* [Short task A]: In the piece below about the escaping husky, what did the four-year-old wish the family had?
* [Short task B]: Pick up the piece below about the escaping husky and the parable of the two sons from its last sentence, and keep writing.

* [Source text]:
============

The elementary school around the corner called. Our problem child was at it again.
Our two-year old Siberian Husky loved her freedom. She’d busted out of our fenced-in back yard and was tearing across the school playground.
Just like the day before. And the day before that.
To Princess, the children looked like a hundred little playmates. To the terrified little playmates, Princess looked like a wolf.
The children’s shrieks prodded her on. The ensuing game of chase with the teachers sealed the deal. The elementary schoolyard was the best place to play.
Princess was never a danger to anyone except cats. But she was quick. And she only did what she wanted.
She never wanted to be caught.
“Grab your coats, kids, and some deli meat out of the fridge. We have to go get Princess.”
My four-year old tromped out the door with the meat and a heavy sigh. “I wish we had a run-away, run-back doggie.”
“Me, too, honey. Me, too.”
The Run-Away, Run-Back Son
Recently, my thoughts returned to our run-away, never-run-back Princess while teaching the Dayschool children the parable of The Run-Away, Run-Back Son and His Grumpy Older Brother (Luke 15:11-32).
In this parable, the younger son told his father he wanted his inheritance. Now.
He basically said, “Father, I wish you were dead.”
In the culture of that day, he should’ve braced himself for a slap. He’d rejected his father. His father must now reject him.
To the shock and outrage of Jesus’ listeners, Jesus took the parable in a different direction. Instead of exchanging wounds, the father laid down his right to slap his son. Out of his great love, he absorbed the rejection, gave him his inheritance, and let him leave.

============

* [Source data]:
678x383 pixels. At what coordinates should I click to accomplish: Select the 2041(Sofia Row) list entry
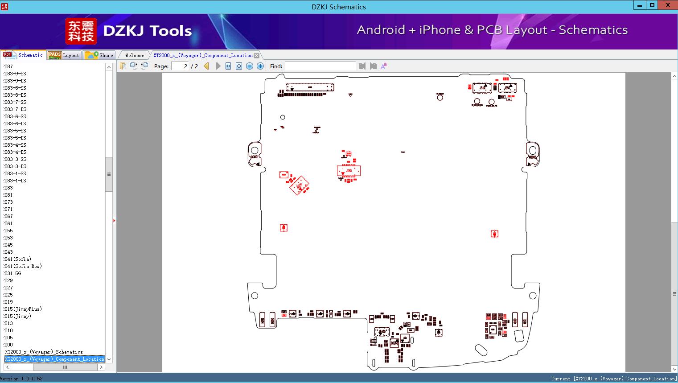[x=23, y=266]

============

* [Right answer A]: A run-away, run-back doggie.

* [Right answer B]:
The son walked away as good as dead. And happy about it, because he was free.
Until reality slapped him with the truth.
The run-away son’s inheritance dried up from wild living. His friends, fun, and freedom dried up with it. And then the land did, too.
His hunger drove him to the lowest place a Jewish man could plummet – scavenging food from the pigs he slopped.
He’d believed the illusion that taking his inheritance and leaving his father meant no one would ever control him again.
Illusions seem so real.
The truth was that even if he were to rise to the highest throne on earth, he’d still be controlled. If no man controlled him, the laws of nature still would, as would his passions and his pride.
They had driven him far from the father who loved him.
As the son fought the pigs for their garbage meal, his mind raced back to his father. The father who’d loved him — despite his humiliating rejection.
The father he hoped would let him come home.
He wouldn’t dare ask to be his son again. That was over. He was dead. He’d chosen that. But perhaps he could come home as a servant.
While he was still a long way off, his father saw him. And ran. This Middle Eastern father ran.
Middle Eastern fathers never run.
It was unthinkable. Undignified. Their legs would flash skin.
The social prohibition not to run was such an imbedded part of Middle Eastern culture, the ancient Arabic translations of the Bible didn’t use the word for run. It chose the words hurried or hastened.
But this father didn’t hurry or hasten. He ran.
He ran to reach his son before his son reached the scorn-filled eyes of the villagers. Before anyone could heap contempt upon his son. He ignored the rules, hiked up his robe, and ran like he could turn back time and heal every wound with each step. He didn’t stop running until he’d fallen on his son’s neck and kissed him.
He didn’t wait for a repentance speech. Or wallowing. He welcomed his son into his arms. Into his grace and mercy. And back into his love.
Then he called for his servants.
“Quickly bring out the best robe and put it on him, and put a ring on his hand and sandals on his feet; and bring the fattened calf, kill it, and let us eat and celebrate;for this son of mine was dead and has come to life again; he was lost and has been found” (Luke 15:22-24).
Oh, to be found, forgiven, and loved.
Our neighbor called. Our problem child was at it again.
But this time, Princess had gotten out and killed my cat.
Unforgivable. That’s what she was. Unforgivable.
Me? Devastated, angry, and vengeful. I was Unforgiving. I was unlike like the father.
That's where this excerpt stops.